Pittsburgh’s 2011 zoning code retains the provisions of the original TDR program although the downtown zoning districts have been renamed. Consequently, this case study duplicates the profile that appeared in Beyond Takings and Givings in 2003.


In the Pittsburgh program, potential sending sites are lots containing City-designated historic structures or not-for-profit performing arts facilities in the Golden Triangle Area (C5) or adjacent parts of the Downtown Riverfront District (C6). The part of the C6 zone across the Allegheny River is called Northshore and the portion across the Monongahela River is called Southshore.

In Pittsburgh, the City can designate a building as a historic structure with or without the consent of the property owner. Once designated, a historic structure cannot be altered or destroyed without the approval of the City’s Historic Review Commission.
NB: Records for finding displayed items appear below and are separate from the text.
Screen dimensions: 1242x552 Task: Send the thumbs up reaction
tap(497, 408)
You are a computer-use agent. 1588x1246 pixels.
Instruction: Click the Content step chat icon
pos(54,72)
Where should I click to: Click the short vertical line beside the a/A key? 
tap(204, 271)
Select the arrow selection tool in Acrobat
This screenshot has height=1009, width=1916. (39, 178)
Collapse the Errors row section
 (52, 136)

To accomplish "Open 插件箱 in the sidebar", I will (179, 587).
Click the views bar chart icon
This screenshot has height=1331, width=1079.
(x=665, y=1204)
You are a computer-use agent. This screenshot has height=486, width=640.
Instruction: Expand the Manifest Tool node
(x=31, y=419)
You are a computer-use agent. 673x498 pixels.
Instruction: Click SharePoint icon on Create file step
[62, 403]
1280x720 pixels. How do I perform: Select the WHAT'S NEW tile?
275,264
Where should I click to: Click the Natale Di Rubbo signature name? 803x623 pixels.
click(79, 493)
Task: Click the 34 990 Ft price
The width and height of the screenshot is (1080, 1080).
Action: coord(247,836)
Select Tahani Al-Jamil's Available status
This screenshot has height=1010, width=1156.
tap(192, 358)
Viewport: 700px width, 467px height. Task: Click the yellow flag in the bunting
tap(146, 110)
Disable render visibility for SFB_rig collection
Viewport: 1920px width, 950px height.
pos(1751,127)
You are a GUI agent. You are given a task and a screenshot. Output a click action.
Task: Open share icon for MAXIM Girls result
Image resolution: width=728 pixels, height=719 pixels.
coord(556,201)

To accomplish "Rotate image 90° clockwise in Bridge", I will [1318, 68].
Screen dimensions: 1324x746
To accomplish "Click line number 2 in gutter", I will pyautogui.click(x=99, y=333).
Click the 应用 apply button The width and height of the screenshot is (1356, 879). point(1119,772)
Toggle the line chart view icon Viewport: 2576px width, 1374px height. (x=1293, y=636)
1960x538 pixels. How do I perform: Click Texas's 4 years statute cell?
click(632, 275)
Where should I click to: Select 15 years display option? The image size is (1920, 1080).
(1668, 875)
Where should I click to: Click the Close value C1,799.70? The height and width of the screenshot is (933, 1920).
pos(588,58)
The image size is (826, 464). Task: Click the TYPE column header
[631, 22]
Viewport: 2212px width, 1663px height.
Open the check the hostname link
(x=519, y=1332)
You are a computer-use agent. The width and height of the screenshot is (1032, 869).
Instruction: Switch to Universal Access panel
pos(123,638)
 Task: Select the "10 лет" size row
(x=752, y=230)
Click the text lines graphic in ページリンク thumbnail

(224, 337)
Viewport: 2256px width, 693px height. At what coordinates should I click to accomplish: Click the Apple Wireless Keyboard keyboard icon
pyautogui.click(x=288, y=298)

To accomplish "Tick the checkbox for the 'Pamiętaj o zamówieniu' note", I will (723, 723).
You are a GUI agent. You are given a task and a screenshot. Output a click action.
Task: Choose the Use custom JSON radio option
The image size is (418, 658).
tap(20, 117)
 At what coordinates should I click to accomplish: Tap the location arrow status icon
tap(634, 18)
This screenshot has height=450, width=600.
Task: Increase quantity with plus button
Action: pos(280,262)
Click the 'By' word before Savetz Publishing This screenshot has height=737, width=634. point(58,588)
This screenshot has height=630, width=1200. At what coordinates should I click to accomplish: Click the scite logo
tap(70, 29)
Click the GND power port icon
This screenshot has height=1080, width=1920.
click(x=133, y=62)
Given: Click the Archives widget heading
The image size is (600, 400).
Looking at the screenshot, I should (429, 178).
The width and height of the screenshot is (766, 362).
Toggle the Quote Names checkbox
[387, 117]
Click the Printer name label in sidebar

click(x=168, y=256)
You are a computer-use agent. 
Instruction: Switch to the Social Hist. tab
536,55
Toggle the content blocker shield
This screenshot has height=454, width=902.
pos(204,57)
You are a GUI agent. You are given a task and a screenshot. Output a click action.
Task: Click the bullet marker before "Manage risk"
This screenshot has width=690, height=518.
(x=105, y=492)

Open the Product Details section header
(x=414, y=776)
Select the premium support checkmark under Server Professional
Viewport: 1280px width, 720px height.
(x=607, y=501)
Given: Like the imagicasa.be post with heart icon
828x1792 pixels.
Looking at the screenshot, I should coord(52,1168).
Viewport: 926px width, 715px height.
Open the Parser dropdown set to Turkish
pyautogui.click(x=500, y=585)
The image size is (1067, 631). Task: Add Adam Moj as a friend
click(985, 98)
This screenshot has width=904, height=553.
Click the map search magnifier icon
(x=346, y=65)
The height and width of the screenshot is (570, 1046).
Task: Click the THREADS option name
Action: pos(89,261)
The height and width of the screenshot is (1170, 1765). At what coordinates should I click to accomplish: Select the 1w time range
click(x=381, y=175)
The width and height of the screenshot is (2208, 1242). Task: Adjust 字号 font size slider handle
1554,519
The program offers a one-to-one transfer ratio: the amount of development available for transfer is the difference between the existing amount of development on the sending site and the maximum amount of development which would be allowed on that sending site under the zoning code.

When the project proposed on the receiving site is a commercial development, floor area rights from sending sites in the C5 can only be transferred to zoning lots that are also in the C5 and transfers from lots in the adjacent C6 districts can only be made to other C6 properties. However, when the receiving site development is residential, development rights may be transferred from any other zoning lot in the C5 or C6 districts.

If the sending and receiving sites are adjacent, the maximum amount of development allowed on the receiving site can be double the amount allowed as a matter of right by the zoning code. If the lots are not adjacent, the receiving site development can be increased only 20 percent more than the density allowed by the base zoning.

In addition to density increases, for residential receiving site projects, TDR allows exemptions from certain development requirements; specifically, the standards for minimum lot area and open space per dwelling unit do not apply to the transferred units.

When approving a transfer, six findings must be made.

– Circulation and access on the receiving site must be adequate.

– The streets providing access to the receiving site must be capable of accommodating the additional traffic generated by the transferred develop-ment.

– Except when sending and receiving sites are abutting or adjacent, transferred development rights can only be used to increase the receiving site density by a maximum of 20 percent over the density allowed by base zoning.

– When sending and receiving sites are adjacent or abutting, the receiving site must have an allowable floor area at least equal to the floor area proposed to be transferred.

–   Documents establishing the restrictions on the sending site and the additional development on the receiving site must be executed and filed with the City.

–   Prior to approving a transfer, a plan must be prepared showing how the historic structure or performing arts center will be rehabilitated and/or maintained for a period of at least 40 years.

Program Status

According to Michael D. Eversmeyer, Principal Planner, Pittsburgh’s TDR code section was only used on one receiving site project since its adoption in 1983. As mentioned above, this was the project that served as the impetus for the TDR ordinance. An old movie theater was purchased by the Pittsburgh Cultural Trust and restored into the Benedum Performing Arts Center. The unused development rights from the theater were transferred to an adjacent site to gain approval for extra density in a proposed twin office tower complex.

However, there were at least two other circumstances in which TDRs were severed from historic sending properties. In one instance, the City bought a rail depot and deed restricted it, holding the TDRs that resulted for possible later use. In the other case, a property owner was interested in rehabilitating a historic commercial arcade building. However, to receive the tax benefits from this rehabilitation, the value of the rehabilitation had to equal the market value of the property. The owner ultimately deed restricted the property and created TDRs for potential later use. More importantly, the severance of the TDRs reduced the value of the property to the point where the planned rehabilitation met the tax benefit criteria.

The program has not been of great interest to potential receiving site developers primarily because the pace of commercial development in Pittsburgh has not generated enough demand to justify the acquisition of additional development capacity. In fact, there is a considerable amount of vacant commercial space, reducing the demand for new development in general. In addition, the base zoning allows millions of square feet of future development without the need for discretionary approvals. Consequently, Pittsburgh developers have little motivation to use the TDR ordinance.